RESULTS: According to endoscopic inspection, the tumor area ranged from 4 to 48 cm² (median, 15 cm²). Positive G-CSFR immunoreactions (G-CSFR⁺) were observed in 85 specimens, and negative (G-CSFR^-) in 41. No significant differences were found in age, gender, tumor invasion, lymph node status and tumor size between G-CSFR⁺ and G-CSFR^- patients. G-CSFR expression was positively correlated with poor radiotherapy response (58.8% vs 75.6%, P = 0.014, r = 0.219). The proportion of well-differentiated tumors in G-CSFR⁺ and G-CSFR^- patients was 24.7% and 36.6%, respectively. Sphincter preservation was observed in 57.6% of G-CSFR⁺ patients and 78.5% of G-CSFR^- patients. Significant correlations were found between G-CSFR expression and tumor differentiation (24.7% vs 36.6%, P = 0.019, r = 0.210), as well as sphincter preservation (57.6% vs 78.5%, P = 0.044, r = 0.180).

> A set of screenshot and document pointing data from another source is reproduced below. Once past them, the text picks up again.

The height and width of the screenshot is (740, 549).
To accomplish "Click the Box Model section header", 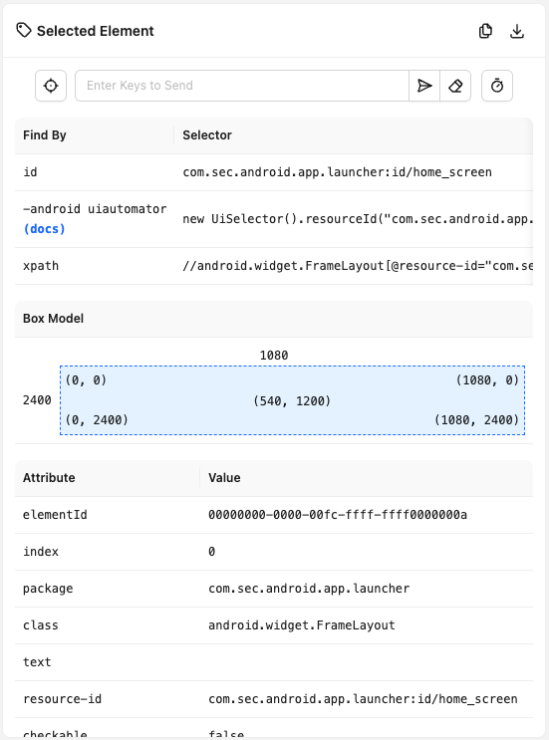I will click(54, 319).
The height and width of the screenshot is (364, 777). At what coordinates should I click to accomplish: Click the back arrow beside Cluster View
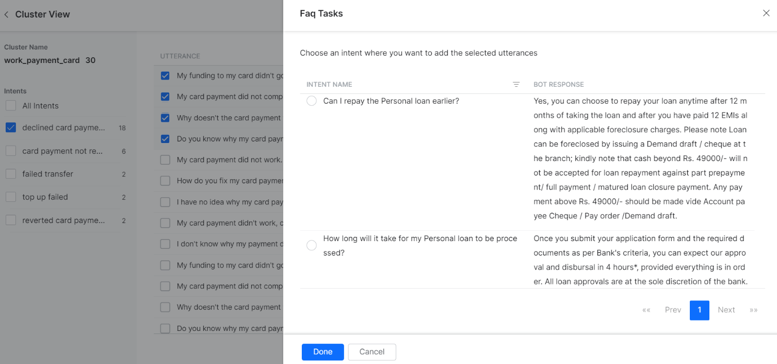(x=6, y=14)
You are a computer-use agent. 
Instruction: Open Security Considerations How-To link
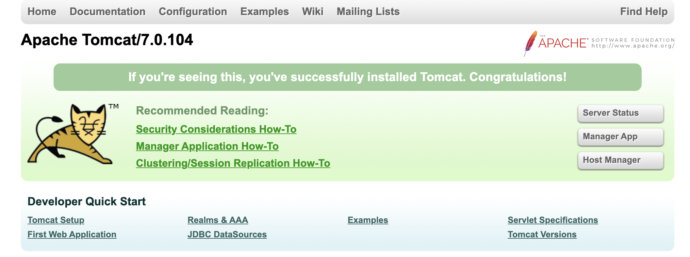(x=216, y=129)
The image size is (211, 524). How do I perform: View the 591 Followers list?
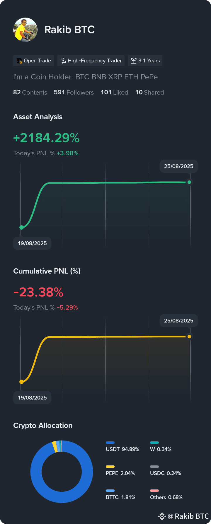click(x=74, y=93)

CONCLUSION: The expression of G-CSFR before preoperative irradiation may predict the radiosensitivity of rectal cancer.

Keywords: Radiotherapy; Rectal cancer; Radiosensitivity; Predictive factor; Tumor

Core tip: It is unknown whether the expression of granulocyte colony-stimulating factor receptor (G-CSFR) can predict tumor response or sphincter preservation in patients with rectal cancer receiving preoperative radiotherapy. This study found that the expression of G-CSFR before preoperative irradiation may predict the radiosensitivity of rectal cancer.